Taking Action on Devices with Suspicious Activity
ADRA NDR automatically takes action on devices with suspicious activity according to default and user-defined rules, and lists these devices in Security Operations > Risk Management. You can apply a different action on these devices according to your security needs.
- Open ADRA NDR.
- Go to Security Operations > Risk Management.
- Select one or more devices.
-
Click Take Action.
The Device Action window opens.
-
Select an action to perform on the selected devices.
Action
Description
Place under Normal Scan
Removes the selected devices from the Risk Management list.

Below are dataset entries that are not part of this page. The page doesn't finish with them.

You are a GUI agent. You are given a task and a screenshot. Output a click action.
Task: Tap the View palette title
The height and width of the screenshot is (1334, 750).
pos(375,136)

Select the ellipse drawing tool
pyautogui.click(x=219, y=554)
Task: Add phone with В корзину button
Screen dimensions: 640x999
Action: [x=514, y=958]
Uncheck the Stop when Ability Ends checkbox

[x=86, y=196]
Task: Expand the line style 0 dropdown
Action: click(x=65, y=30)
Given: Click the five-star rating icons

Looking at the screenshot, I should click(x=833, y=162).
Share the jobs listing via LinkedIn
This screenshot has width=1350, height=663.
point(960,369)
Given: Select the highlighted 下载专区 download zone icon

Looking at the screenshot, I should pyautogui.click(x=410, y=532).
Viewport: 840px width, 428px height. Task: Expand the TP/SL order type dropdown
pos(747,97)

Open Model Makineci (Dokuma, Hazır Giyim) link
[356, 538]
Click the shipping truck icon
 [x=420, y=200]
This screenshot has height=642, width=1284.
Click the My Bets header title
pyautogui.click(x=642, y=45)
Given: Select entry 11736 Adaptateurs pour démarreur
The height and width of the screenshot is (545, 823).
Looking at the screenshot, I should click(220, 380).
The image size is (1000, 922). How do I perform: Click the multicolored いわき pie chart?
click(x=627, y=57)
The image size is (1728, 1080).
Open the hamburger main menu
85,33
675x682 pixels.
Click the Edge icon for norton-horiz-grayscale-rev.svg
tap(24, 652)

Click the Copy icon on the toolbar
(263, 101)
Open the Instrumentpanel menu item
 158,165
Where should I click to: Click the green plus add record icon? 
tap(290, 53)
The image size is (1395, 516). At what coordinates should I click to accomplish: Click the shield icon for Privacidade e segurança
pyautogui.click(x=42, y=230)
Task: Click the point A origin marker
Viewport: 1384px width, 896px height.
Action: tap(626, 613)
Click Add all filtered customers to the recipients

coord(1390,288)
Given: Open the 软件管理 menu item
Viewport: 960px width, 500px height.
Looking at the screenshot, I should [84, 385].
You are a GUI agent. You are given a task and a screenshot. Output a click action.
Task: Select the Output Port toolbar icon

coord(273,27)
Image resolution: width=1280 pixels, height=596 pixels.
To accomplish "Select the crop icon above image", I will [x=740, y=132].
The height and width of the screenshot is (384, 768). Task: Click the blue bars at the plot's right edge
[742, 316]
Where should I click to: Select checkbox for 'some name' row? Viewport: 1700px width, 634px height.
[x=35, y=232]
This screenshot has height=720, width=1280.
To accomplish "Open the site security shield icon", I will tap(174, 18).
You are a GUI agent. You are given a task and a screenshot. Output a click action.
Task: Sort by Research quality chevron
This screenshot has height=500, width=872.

The selected devices are regularly scanned as normal devices.
Place under Temporary Release
Temporarily releases the selected devices from quarantine.
The selected devices remain on the list as a reminder for later treatment.
Tip:Perform this action when the selected devices need to stay operational due to ongoing needs.
Place under Threat Watch
Scans all data packets transmitted through the selected devices for 15 minutes. If there are no suspicious activities during that period, the devices are placed back under Normal Scan.
Quarantine
Quarantines the selected devices so they can no longer access other devices in the network.
- Click Next.
- Review the selected devices.
-
Leave a comment on the action.
Note:
ADRA NDR displays this comment under Details in the relevant log in Security Operations > Threat Analysis.
- Click Apply.
ADRA NDR applies the action on the selected devices.